El reciente auge del turismo de combustible en la frontera entre Eslovaquia y Polonia ha puesto en jaque el abastecimiento local de diésel. La diferencia de precios ha incentivado a numerosos conductores polacos a cruzar la frontera para llenar sus tanques, lo que ha derivado en una situación crítica para las estaciones de servicio eslovacas. Frente a este fenómeno, el gobierno ha comenzado a considerar regulaciones específicas que impactarían directamente en los extranjeros, en un intento por proteger la disponibilidad para los residentes y estabilizar el mercado interno.
Autoridades oficiales evalúan nuevas medidas para hacer frente a la problemática provocada por la diferencia de precios. El primer ministro, Robert Fico, anunció que el país estudia regular el precio del diésel en estaciones de servicio para los conductores extranjeros, o bien limitar la cantidad que pueden repostar.
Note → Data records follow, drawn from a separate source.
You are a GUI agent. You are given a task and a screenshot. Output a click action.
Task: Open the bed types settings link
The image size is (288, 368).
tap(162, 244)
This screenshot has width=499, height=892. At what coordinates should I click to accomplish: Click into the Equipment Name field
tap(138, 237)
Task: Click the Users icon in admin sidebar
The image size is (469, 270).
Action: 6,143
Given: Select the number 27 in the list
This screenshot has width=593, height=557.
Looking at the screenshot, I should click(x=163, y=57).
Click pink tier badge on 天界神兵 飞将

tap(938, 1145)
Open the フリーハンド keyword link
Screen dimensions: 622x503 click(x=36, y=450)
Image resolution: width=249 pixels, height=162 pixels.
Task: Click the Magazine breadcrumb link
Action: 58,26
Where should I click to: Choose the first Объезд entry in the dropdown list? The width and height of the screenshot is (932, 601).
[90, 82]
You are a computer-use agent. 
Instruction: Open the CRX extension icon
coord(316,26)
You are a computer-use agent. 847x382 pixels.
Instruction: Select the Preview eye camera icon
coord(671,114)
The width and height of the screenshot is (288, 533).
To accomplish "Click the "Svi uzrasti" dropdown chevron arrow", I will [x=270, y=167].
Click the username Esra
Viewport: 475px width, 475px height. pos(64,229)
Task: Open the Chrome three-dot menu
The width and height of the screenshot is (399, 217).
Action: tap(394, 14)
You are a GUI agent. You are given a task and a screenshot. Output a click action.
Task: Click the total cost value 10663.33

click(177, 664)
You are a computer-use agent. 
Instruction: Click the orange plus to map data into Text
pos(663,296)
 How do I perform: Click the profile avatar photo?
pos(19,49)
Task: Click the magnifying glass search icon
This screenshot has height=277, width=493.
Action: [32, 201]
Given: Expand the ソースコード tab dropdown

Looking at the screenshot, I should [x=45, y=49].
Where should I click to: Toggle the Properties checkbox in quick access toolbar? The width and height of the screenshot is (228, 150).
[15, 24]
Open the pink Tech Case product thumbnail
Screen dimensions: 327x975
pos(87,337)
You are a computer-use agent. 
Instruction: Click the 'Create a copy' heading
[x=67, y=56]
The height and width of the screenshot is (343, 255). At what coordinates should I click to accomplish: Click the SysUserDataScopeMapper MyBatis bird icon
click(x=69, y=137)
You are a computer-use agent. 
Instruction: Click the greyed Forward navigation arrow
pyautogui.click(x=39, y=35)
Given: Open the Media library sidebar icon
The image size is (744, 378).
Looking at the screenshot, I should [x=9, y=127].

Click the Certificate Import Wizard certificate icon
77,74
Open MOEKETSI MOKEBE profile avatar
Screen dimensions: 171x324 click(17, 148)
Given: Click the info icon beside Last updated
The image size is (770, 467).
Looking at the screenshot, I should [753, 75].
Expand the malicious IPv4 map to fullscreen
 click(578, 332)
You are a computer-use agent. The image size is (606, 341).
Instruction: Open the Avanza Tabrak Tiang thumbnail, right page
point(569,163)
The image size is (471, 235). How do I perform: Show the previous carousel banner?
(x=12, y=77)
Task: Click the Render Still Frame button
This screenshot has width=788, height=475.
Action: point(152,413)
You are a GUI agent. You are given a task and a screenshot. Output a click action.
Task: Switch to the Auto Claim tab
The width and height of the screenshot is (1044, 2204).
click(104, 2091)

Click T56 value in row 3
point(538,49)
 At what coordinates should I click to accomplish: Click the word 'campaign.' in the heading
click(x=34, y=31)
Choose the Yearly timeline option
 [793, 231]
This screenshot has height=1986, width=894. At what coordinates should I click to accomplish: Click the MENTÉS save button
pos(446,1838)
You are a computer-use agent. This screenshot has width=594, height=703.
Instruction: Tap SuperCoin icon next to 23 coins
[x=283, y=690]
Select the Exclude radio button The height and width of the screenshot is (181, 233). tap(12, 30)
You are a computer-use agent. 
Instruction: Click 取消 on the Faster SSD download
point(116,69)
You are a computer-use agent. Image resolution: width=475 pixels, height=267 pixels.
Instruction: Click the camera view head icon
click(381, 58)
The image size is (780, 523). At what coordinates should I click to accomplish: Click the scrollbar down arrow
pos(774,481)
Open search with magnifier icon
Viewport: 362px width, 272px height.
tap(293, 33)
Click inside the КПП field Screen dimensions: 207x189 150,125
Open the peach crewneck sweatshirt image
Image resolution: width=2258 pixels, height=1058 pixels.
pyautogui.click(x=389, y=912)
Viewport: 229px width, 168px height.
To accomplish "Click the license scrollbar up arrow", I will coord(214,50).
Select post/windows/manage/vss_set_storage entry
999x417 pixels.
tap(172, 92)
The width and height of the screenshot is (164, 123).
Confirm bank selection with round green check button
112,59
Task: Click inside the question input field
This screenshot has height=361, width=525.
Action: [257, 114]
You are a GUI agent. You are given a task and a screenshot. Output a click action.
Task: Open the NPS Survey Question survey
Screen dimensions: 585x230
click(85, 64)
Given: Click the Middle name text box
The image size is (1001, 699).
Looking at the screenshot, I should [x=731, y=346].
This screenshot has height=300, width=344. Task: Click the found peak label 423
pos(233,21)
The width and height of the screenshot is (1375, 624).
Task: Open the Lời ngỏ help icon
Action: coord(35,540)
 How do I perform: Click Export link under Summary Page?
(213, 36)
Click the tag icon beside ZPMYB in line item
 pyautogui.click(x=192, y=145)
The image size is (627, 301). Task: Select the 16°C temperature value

Esta estrategia busca proteger el suministro interno y evitar que la demanda externa agote las reservas de combustible en las estaciones de servicio del norte del país, indican The Independent y Reuters.
Habitualmente, los automovilistas extranjeros cruzan la frontera para abastecerse, lo que ha puesto en riesgo la disponibilidad local. En algunos distritos lindantes, la situación llevó a que “las estaciones de servicio literalmente se quedaran sin combustible”, según declaró Fico Reuters. La propuesta gubernamental pretende mantener la competitividad respecto a los países vecinos, pero sin sacrificar el acceso de los ciudadanos eslovacos al combustible.
Cuál es el impacto del turismo de combustible

Este incremento de extranjeros en las gasolineras ha generado consecuencias directas en la operatividad en el norte del país europeo. Así como mencionó el jefe de estado, algunas zonas fronterizas se han quedado sin nafta, diésel y reservas. Este fenómeno ha sido advertido por representantes de la refinería Slovnaft, filial local de la petrolera húngara MOL Group.
Los directivos de la empresa informaron al Ejecutivo que el aumento de la demanda, impulsado principalmente por ciudadanos polacos, estaba desestabilizando el mercado en las zonas limítrofes. La presión sobre la infraestructura de distribución y el temor a un desabastecimiento recurrente motivaron la intervención de la refinería en el debate sobre la necesidad de regular el repostaje para extranjeros, informó Reuters.
En busca de una solución, las autoridades eslovacas han dialogado con Slovnaft para evaluar posibles mecanismos de control, como la limitación de volúmenes o el establecimiento de precios diferenciados según la nacionalidad del conductor. La empresa, clave en el suministro de combustibles en Eslovaquia, juega un papel fundamental en la implementación de cualquier medida futura. Mientras tanto, la preocupación por la escasez y la volatilidad en la oferta sigue siendo un tema prioritario en la agenda del gobierno.

No obstante, la crisis también se extiende a Europa a raíz del conflicto armado en Irán, lo que ha generado inquietud entre los gobiernos por posibles aumentos abruptos en los costos del diésel y la nafta.
De este modo, Hungría optó por imponer un límite a los precios del combustible, una política destinada a proteger a los compradores locales y contener la inflación derivada de las tensiones internacionales.
Por su parte, la principal refinería de Polonia, Orlen SA, aplicó una reducción de sus márgenes de beneficio para suavizar el efecto de las subidas globales y preservar la accesibilidad para su población. Estas medidas muestran cómo las naciones buscan equilibrar la presión de los mercados internacionales con las necesidades domésticas.
La medida aún no ha sido implementada de forma oficial. Hasta ahora, Eslovaquia ha optado por confiar en la autorregulación de los vendedores y no ha intervenido directamente en los precios o el volumen de venta. Sin embargo, la presión generada por el flujo de compradores extranjeros ha forzado al Ejecutivo a considerar un cambio de política, explicó The Independent.